» **TEXT SHOWN**:
Limited Liability Company

  • Certificate of Formation as filed with Secretary of State
  • Certificate of Registration (if not formed in Texas, authority to transact business in Texas) as filed with Secretary of State
  • Articles of Organization
  • Certificate of Assumed Business Name as filed with Secretary of State
  • Certificates of Amendments to original filing, if applicable
  • Proof of IRS Tax ID Number (IRS Form CP-575 or LTR 147c)

Section 4. Additional Legal Entity Information — Answer questions A through J as applicable to the legal entity identified in Section 2. If any question A through G is answered Yes, attach a full explanation of the circumstances.

Section 5. Existing Contracts with DADS — If applicable, provide the requested information for all contracts the applicant currently has with DADS. Copy this page and include as an attachment if additional entries are required.

Note: A document that lists all of the contracts the applicant currently has with DADS may be attached to the form in lieu of completing this section. For each contract listed, the document must include the following information:

  • applicant’s legal business name;
  • contract number;
  • taxpayer identification number;
  • business address; and
  • name, title and telephone number of contact person.

Section 6. Type of Contract You Wish to Obtain

Type of Contract — Click on the Community Services Contract Types link for a list of contract types. Enter the contract type abbreviation listed in the first column to indicate the type of contract you wish to obtain. Make separate entries for each contract type you wish to obtain.

» **EXCERPTED DATA**:
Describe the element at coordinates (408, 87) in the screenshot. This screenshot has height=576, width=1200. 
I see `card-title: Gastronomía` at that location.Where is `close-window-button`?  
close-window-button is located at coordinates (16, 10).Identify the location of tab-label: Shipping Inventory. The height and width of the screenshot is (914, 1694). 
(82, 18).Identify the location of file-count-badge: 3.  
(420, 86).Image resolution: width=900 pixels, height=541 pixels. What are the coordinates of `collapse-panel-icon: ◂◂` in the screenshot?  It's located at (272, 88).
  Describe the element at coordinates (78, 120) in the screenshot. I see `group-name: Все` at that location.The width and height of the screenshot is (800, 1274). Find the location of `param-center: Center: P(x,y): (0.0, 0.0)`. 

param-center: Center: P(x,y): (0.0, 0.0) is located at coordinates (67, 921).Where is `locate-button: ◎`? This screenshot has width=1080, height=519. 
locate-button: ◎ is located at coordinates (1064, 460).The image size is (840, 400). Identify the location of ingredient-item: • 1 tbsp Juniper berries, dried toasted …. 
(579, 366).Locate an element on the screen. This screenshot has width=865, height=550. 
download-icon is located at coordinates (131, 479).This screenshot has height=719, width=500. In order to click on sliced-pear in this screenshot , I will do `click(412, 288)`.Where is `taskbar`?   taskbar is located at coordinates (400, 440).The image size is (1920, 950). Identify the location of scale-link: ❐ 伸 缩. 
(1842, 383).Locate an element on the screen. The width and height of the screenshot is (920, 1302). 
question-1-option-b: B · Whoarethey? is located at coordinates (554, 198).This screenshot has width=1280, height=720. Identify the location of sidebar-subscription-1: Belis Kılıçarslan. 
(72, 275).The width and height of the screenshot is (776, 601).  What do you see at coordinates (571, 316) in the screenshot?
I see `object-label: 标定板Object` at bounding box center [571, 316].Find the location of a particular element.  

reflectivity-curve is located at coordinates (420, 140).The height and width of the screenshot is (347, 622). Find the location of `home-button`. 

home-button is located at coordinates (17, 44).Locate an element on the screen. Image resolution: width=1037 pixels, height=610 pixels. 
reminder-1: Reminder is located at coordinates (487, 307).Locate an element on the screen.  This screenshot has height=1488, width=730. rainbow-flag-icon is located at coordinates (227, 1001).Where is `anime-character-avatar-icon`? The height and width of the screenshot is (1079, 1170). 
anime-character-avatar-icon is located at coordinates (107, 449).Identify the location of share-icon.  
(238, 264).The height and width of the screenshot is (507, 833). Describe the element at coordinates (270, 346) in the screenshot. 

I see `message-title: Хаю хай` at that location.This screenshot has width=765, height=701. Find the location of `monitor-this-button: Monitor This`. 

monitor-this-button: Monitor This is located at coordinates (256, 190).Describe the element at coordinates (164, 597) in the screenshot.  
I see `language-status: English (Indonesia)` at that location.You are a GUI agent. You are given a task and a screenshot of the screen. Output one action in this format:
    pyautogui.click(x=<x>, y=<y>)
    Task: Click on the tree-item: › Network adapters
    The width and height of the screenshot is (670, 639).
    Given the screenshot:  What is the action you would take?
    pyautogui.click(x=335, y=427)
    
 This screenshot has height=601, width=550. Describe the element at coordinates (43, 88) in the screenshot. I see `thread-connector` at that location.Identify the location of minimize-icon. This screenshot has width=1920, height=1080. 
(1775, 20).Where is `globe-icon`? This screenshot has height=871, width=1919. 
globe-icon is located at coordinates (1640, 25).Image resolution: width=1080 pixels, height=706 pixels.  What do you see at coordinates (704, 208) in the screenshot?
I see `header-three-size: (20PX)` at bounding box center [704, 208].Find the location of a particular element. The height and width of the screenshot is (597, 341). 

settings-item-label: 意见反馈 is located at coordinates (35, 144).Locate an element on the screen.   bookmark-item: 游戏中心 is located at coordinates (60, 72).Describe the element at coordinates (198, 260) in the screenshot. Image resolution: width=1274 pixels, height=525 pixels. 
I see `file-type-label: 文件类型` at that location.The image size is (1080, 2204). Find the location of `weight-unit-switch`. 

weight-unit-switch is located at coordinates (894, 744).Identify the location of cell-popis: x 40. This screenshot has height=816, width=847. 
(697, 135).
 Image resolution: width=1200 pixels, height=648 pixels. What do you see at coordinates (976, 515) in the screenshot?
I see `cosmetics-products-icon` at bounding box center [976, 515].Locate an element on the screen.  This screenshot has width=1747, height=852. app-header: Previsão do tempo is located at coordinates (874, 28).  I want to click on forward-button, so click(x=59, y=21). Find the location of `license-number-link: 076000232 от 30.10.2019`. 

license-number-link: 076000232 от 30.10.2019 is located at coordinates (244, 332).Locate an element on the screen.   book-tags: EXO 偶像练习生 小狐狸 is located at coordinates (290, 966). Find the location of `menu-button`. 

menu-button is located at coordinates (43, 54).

» **PROBLEM STATEMENT**: In the form instructions, what must be attached if any question A through G in Section 4 is answered Yes? The listing isn't needed for the task that follows.

» **FINAL ANSWER**: A full explanation of the circumstances.